Seharusnya itu sudah cukup bagi seorang wanita memercayai sebesar apa cinta Sean pada kekasihnya bukan? Akan tetapi, tidak bagi Freya. Dia memang bodoh, dia tolol dan buta hati. Dia tidak pernah bisa menilai begitu tulusnya Sean menerima dirinya.

Dia hanya tahu kalau, Sky adalah yang pertama dan terakhir untuknya. Seperti apa yang dimimpikan Sky, jika menjadi juara dunia patut diperjuangkan, maka, begitulah perasaan Freya padanya. Sky patut untuk dipertahankan sampai akhir.

“Kamu tidak perlu menjawabnya hari ini. Aku punya banyak waktu untuk menunggumu. Aku punya setumpuk kesabaran untuk menanti jawabannya, Freya,” tambah Sean. Sekali lagi dia tersenyum.

“Aku pamit. Terima kasih sudah mengantarku.” Freya memutuskan untuk tidak menanggapi pernyataan, Sean. Ia turun dan mengabaikan tubuhnya yang kembali menggigil. Hujan masih setia turun. Jas Sean juga setia memeluk tubuhnya yang terlihat kurus.

Sean menatap kepergian Freya, hatinya lara melihat kekasihnya menderita dan ringkih. “Aku akan menjagamu, Freya. Aku akan tetap bersamamu. Entah siapa yang nanti akhirnya kau pilih,” gumam Sean. Kemudian melanjutkan kembali mobilnya kembali ke rumah.

**

“Baru pulang, Kak? Ke mana aja, sih? Dari kemarin kakak nggak bisa ditelpon. Oh— Tuhan, kenapa aku punya kakak dan adik yang setiap hari kerjanya keluar rumah?” celotehan, Zi sudah memberondong kehadiran Sean.

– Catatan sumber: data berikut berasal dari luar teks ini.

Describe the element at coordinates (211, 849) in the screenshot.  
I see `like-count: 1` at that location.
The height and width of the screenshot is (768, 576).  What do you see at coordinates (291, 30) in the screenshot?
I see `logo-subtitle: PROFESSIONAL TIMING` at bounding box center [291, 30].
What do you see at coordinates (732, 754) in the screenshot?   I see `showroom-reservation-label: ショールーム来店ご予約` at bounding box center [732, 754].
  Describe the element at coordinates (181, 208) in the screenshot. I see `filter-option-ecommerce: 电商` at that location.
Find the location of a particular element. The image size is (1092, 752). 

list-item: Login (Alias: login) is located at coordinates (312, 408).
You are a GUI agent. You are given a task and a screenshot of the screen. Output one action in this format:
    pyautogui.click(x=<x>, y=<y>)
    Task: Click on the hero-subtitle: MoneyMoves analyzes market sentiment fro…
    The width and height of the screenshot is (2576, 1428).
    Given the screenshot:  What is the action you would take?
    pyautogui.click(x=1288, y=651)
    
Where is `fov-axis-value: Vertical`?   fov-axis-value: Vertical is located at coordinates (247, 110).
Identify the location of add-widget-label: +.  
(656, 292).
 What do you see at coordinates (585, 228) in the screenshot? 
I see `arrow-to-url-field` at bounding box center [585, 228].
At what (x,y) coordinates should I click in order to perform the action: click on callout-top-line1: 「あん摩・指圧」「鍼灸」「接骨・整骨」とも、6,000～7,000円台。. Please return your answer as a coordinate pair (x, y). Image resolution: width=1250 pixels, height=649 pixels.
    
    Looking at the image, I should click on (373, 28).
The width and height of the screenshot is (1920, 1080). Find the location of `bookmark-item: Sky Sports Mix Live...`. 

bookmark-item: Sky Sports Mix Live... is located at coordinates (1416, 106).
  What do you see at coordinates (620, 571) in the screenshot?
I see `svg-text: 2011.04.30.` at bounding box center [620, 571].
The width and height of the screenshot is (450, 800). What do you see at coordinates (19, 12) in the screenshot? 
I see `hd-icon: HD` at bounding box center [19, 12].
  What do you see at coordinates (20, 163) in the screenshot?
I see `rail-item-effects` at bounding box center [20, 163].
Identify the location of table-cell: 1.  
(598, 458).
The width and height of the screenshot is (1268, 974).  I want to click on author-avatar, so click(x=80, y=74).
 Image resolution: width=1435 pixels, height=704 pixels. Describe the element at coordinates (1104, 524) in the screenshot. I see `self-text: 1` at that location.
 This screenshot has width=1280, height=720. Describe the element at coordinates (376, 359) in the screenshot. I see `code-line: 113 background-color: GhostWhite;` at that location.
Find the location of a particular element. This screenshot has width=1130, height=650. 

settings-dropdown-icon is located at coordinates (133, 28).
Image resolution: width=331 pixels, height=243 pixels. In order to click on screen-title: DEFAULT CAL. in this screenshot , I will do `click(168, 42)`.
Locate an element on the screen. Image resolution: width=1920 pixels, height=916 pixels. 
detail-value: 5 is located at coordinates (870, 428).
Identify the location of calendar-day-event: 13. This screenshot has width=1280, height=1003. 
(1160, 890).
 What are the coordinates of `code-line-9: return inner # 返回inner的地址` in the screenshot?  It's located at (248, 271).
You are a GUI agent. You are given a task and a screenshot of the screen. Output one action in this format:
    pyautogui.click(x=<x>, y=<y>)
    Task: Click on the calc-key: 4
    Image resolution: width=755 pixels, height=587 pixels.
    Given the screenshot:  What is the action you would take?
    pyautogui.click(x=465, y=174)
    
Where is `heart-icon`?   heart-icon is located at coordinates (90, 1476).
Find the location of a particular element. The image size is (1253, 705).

Bahkan pria itu tidak diberikan kesempatan untuk beristirahat. Tidak peduli jika pakaian sang kakak basah, Zia tetap memeluk tubuh tinggi besar Sean.

“Dasar manja.” Sean mencubit hidung adik perempuan pertamanya.

“Akh! Sakit, kakak dari mana, sih?”

“Melamar seorang wanita.”

“What?!” Zia memekik tidak percaya. Selama ini dia tidak pernah tahu kakaknya menjalin hubungan dengan seorang wanita mana pun, lalu tiba-tiba dia mengatakan barusan melamar seorang gadis?